A gentle slope ran up from the beach to the entrance of the cave. At the top, the
squire met us. To me he was cordial and kind, saying nothing of my escapade, either in the
way of blame or praise. At Silver's polite salute he somewhat flushed.
`John Silver,' he said, `you're a prodigiousvillain and impostor - a monstrous
impostor, sir. I am told I am not to prosecute you. Well, then, I will not. But the dead
men, sir, hang about your neck like millstones.'
`Thank you kindly, sir,' replied Long John, again saluting.
`I dare you to thank me!' cried the squire. `It is a gross dereliction of my duty.
Stand back.'
And thereupon we all entered the cave. It was a large, airy place, with a little spring
and a pool of clear water, overhung with ferns. The floor was sand. Before a big fire lay
Captain Smollett; and in a far corner, only duskily flickered over by the blaze, I beheld
great heaps of coin and quadrilaterals built of bars of gold. That was Flint's treasure
that we bad come so far to seek, and that had cost already the lives of seventeen men from
the Hispaniola. How many it had cost in the amassing, what blood and sorrow, what good
ships scuttled on the deep, what brave men walking the plank blindfold, what shot of
cannon, what shame and lies and cruelty, perhaps no man alive could tell. Yet there were
still three upon that island - Silver, and old Morgan, and Ben Gunn - who had each taken
his share in these crimes, as each had hoped in vain to share in the reward.

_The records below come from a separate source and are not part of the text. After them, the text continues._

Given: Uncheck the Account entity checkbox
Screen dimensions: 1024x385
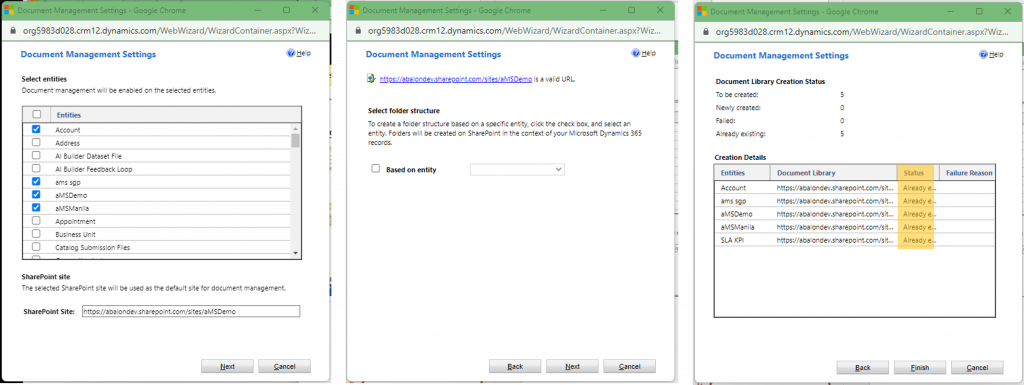Looking at the screenshot, I should [x=37, y=130].
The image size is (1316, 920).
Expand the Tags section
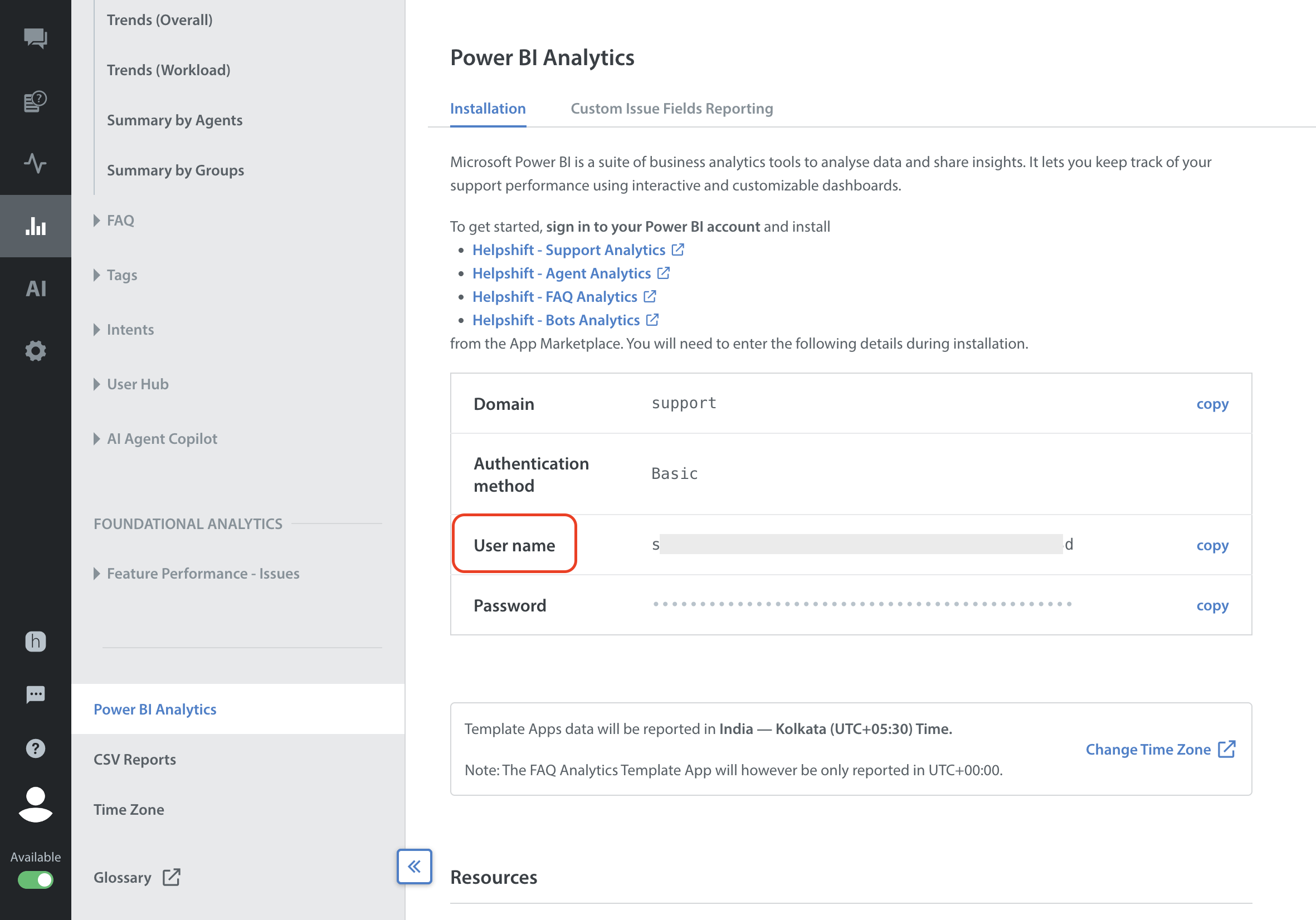click(121, 275)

`Come in, Jim,' said the captain. `You're a good boy in your line, Jim; but I don't
think you and me'll go to sea again. You're too much of the born favourite for me. Is that
you, John Silver? What brings you here, man?'
`Come back to my dooty, sir,' returned Silver.
`Ah!' said the captain; and that was all he said.

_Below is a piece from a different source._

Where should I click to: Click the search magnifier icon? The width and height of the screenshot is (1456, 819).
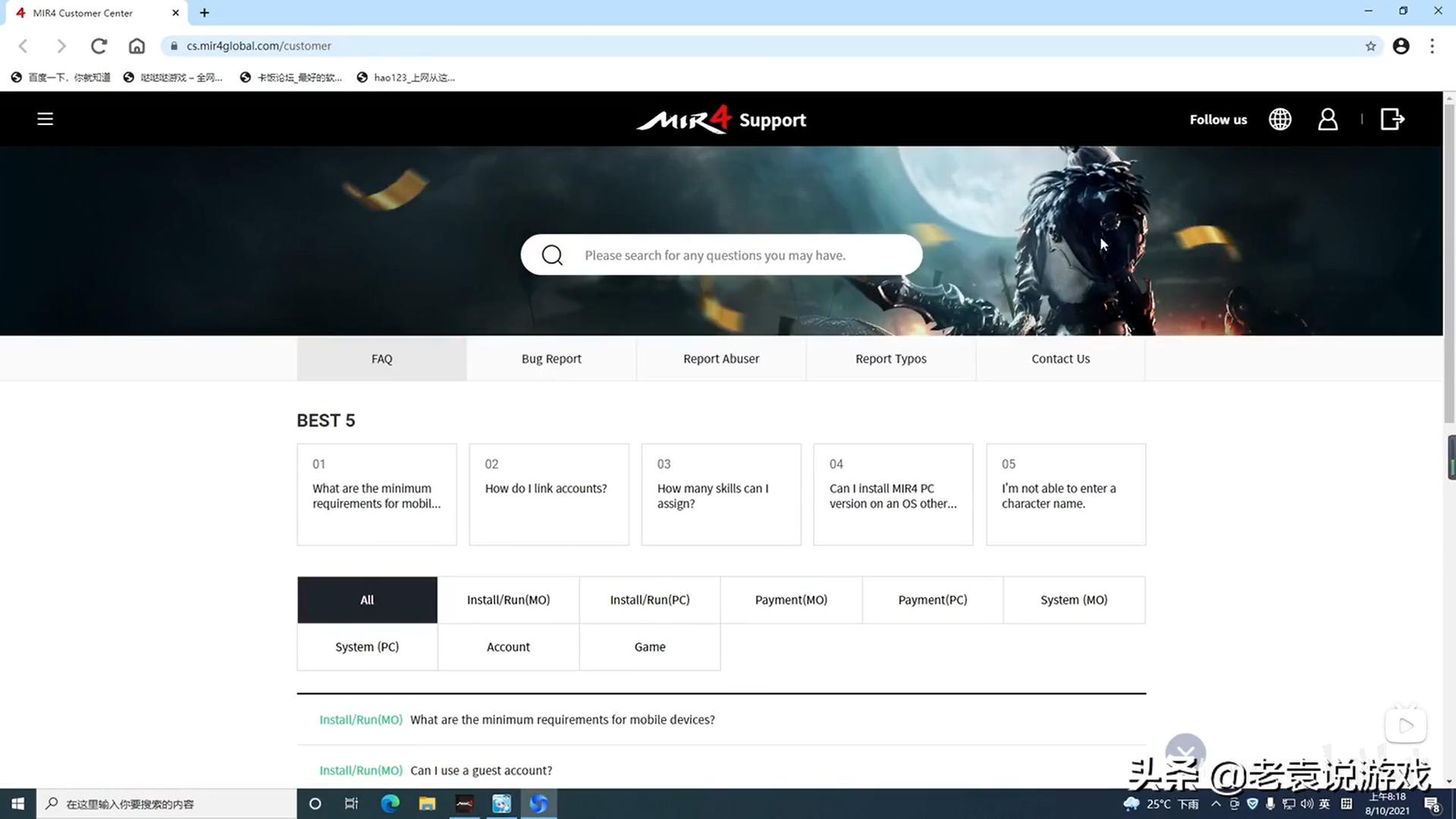[552, 256]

What a supper I had of it that night, with all my friends around me; and what a meal it
was, with Ben Gunn's salted goat, and some delicacies and a bottle of old wine from the
Hispaniola. Never, I am sure, were people gayer or happier. And there was Silver, sitting
back almost out of the firelight, but eating heartily, prompt to spring forward when
anything was wanted, even joining quietly in our laughter - the same bland, polite,
obsequious seaman of the voyage out.